Earlier this month I had the opportunity to hear Sir Richard Branson speak at a Business Chicks event in Brisbane. Given the enormous amount of respect I have for Richard and his inspiring approach to leadership, I was very excited to say the least and wasn’t at all disappointed in the experience.
The event began on somewhat of an awkward note when our MC chose to ask Richard why women love him so much. Like a goofy teenager Richard squirmed in his seat while his interviewer cited the overly enthusiastic behaviour of some women at previous events. Clearly uncomfortable I was relieved for Richard when she let him out of that corner and moved on.
While his response, or rather inability to respond was endearing I found myself wishing I could telepathically send Richard the answer I thought he should give. That is, that he is both courageous and kind – qualities I have no doubt many women find attractive in a man. Perhaps I shouldn’t speak on behalf of other women but I think it’s a reasonably safe assumption to make.
Richard’s courage was peppered throughout the stories he shared. A prime example being the progress he and his team have made towards commercializing space travel. Richard’s imagination and courage to not only dream big but to act big are incredible and appear to be unlimited. It makes me giggle to contemplate the thoughts that must run through his mind.
In equal measure I was impressed by the extent of Richard’s kindness and commitment to making a positive difference in the world. One thing Richard said struck me as being particularly important – business needs to play a bigger role in solving the world’s problems. He made the compelling point that the business community has wisdom, talent, experience, energy and resources that we should share and leverage.

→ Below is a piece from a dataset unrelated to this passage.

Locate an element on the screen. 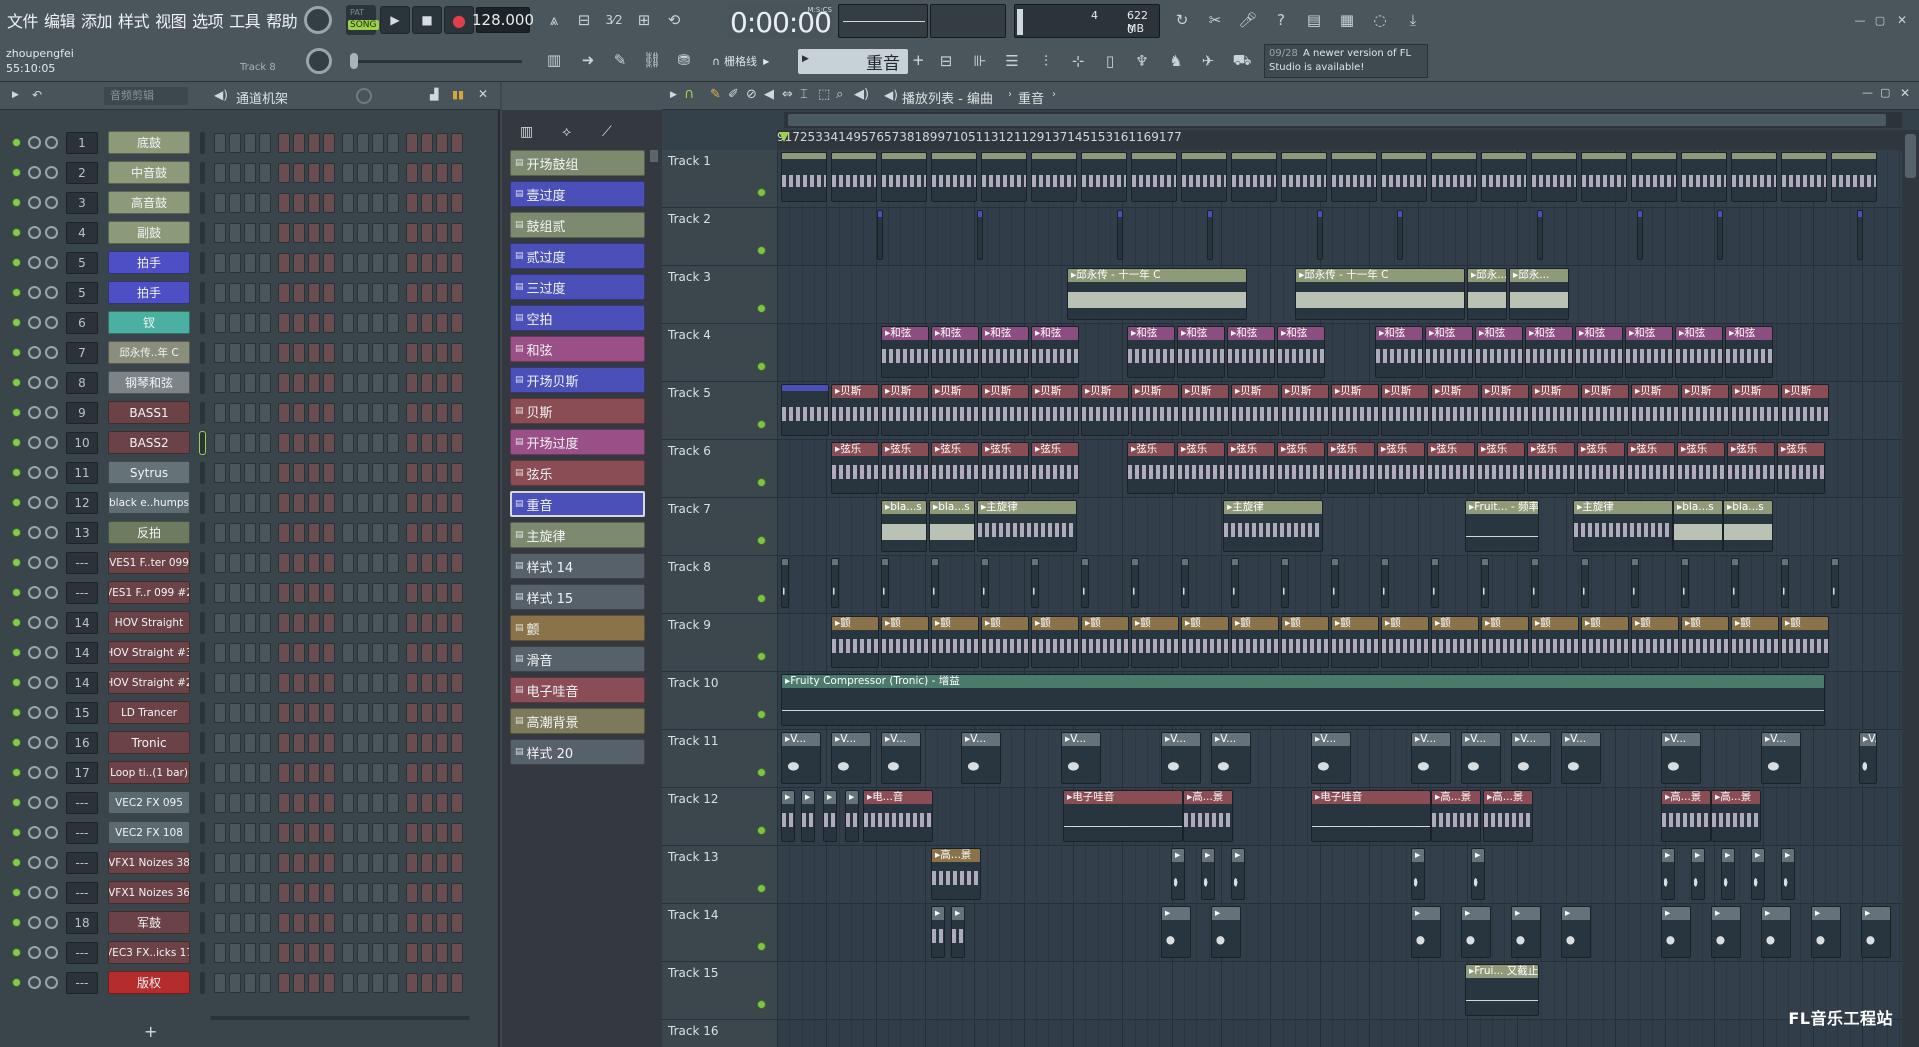 The height and width of the screenshot is (1047, 1919). pattern-item: ▤ 开场贝斯 is located at coordinates (578, 380).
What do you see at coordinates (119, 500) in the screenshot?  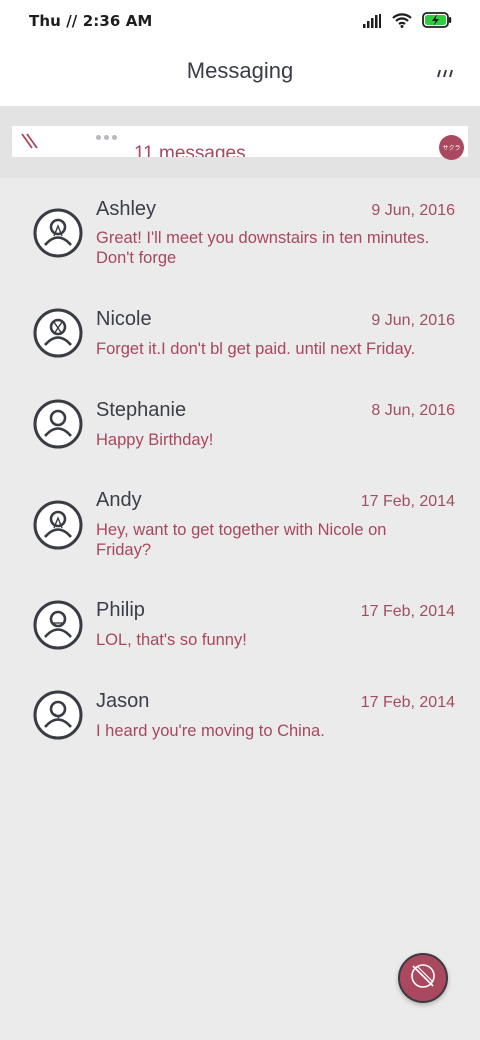 I see `contact-name: Andy` at bounding box center [119, 500].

Richard argued that small business should contribute to local community issues, bigger business to national issues and big business to global issues. That certainly made sense to me. There is no question that Richard is leading by example through not only the work of Virgin Unite but also The Elders – an independent group of global leaders currently chaired by Kofi Annan who work together for peace and human rights.
Brought together in 2007 by Nelson Mandela here is an excepts from The Elders website that explains the role Richard played in forming this group:
“The concept originates from a conversation between the entrepreneur Richard Branson and the musician Peter Gabriel. The idea they discussed was simple: many communities look to their elders for guidance, or to help resolve disputes. In an increasingly interdependent world – a ‘global village’ – could a small, dedicated group of individuals use their collective experience and influence to help tackle some of the most pressing problems facing the world today? Richard Branson and Peter Gabriel took their idea of a group of ‘global elders’ to Nelson Mandela, who agreed to support it. With the help of Graça Machel and Desmond Tutu, Mandela set about bringing the Elders together and formally launched the group in Johannesburg, July 2007.”
Leaving the event that day I felt energised and uplifted knowing that we have people like Sir Richard Branson fighting for us all. Courageously forging a better way, challenging those of us in business to step up, contribute more and leave a more positive footprint on our planet.